Salvo aquellos que han tenido la desgracia de encontrarla por accidente —algo relativamente fácil en Internet—, la mayoría de ciudadanos desconocen qué es la pornografía infantil o, como debería ser llamada, las imágenes de explotación sexual de menores. No estamos hablando de chavales de 16 años haciéndose fotos en bañador delante de un espejo, sino de adultos violando a niños de seis años. De bebés atados y sometidos a terribles ignominias. De prepúberes obligados a tener sexo con animales. De adolescentes llorando mientras se introducen objetos en sus orificios, obligados por un acosador al otro lado de la red, que puede chantajearlos con lo que ya tiene sobre ellos. No hay en ello nada bonito o elegante. Es la crueldad elevada al grado sumo, producida de forma doméstica —aunque hay algunas organizaciones, sobre todo en Rusia y países limítrofes, más del 95% son producciones caseras—.
Estas imágenes se crean para recordar y dejar constancia de lo que se ha hecho, y se comparten para fardar de ello y conseguir a su vez nuevo material 'de calidad' —es decir, nuevo o desconocido para el grueso de consumidores—.
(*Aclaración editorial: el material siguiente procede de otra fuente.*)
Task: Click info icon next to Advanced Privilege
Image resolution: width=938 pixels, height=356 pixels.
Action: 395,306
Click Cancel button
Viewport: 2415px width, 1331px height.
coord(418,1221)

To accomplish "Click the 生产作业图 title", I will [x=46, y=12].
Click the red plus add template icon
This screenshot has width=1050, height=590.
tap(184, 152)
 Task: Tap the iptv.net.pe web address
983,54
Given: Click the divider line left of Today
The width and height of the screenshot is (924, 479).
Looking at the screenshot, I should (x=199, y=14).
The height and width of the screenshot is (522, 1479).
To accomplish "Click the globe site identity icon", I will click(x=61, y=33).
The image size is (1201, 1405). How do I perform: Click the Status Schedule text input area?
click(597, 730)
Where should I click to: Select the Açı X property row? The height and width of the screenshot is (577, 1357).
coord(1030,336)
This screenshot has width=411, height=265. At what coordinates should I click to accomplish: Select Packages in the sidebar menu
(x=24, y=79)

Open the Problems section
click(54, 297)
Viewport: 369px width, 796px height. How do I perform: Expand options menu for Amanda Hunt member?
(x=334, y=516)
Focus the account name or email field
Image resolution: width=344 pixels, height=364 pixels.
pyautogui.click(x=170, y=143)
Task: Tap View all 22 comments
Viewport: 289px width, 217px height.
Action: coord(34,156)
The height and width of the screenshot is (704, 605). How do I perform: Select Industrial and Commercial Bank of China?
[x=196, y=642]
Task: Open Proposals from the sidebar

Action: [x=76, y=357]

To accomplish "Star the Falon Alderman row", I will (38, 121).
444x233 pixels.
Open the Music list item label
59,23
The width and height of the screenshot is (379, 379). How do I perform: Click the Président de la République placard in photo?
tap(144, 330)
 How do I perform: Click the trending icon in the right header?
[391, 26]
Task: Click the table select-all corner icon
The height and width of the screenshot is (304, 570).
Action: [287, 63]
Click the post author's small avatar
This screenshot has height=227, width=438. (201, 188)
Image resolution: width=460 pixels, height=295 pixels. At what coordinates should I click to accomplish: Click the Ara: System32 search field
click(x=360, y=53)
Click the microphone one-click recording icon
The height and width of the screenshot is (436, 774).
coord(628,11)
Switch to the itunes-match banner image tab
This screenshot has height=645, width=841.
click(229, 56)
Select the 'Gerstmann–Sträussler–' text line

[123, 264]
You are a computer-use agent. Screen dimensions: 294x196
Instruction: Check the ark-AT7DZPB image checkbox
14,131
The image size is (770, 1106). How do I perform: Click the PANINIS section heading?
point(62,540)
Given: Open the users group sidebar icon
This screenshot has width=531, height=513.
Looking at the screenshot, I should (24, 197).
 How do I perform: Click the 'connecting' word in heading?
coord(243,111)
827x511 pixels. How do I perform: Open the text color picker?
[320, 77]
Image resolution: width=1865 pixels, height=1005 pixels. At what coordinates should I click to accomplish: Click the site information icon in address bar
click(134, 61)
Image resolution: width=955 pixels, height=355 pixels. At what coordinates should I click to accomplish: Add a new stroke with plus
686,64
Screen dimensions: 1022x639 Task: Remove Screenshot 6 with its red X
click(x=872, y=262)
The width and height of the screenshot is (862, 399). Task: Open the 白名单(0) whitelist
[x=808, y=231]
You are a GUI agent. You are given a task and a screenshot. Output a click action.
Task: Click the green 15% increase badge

La lucha en su contra va más allá. Estamos ante uno de los dos delitos de mera observación que hay en el Código Penal —el otro es el de webs terroristas—. Eso quiere decir que su visualización, consulta y descarga están penalizados y dejan ante quien lo hace antecedentes por delito sexual. En esta categoría caen la inmensa mayoría de los detenidos en España. No han abusado nunca de un niño ni conocen a quién lo hace: se limitan a descargarlo de los lugares donde han ido aprendiendo que hay y, para conseguir nuevo material, intercambian el que ya poseen. Sobre esto, por supuesto, hay variedades. Algunos muestran sus colecciones por mero exhibicionismo y otros, cada vez más, montan sistemas para obtener beneficio a través de publicidad, de forma parecida a los sitios de descarga de productos protegidos por derechos de autor. Todos acaban detenidos, antes o después.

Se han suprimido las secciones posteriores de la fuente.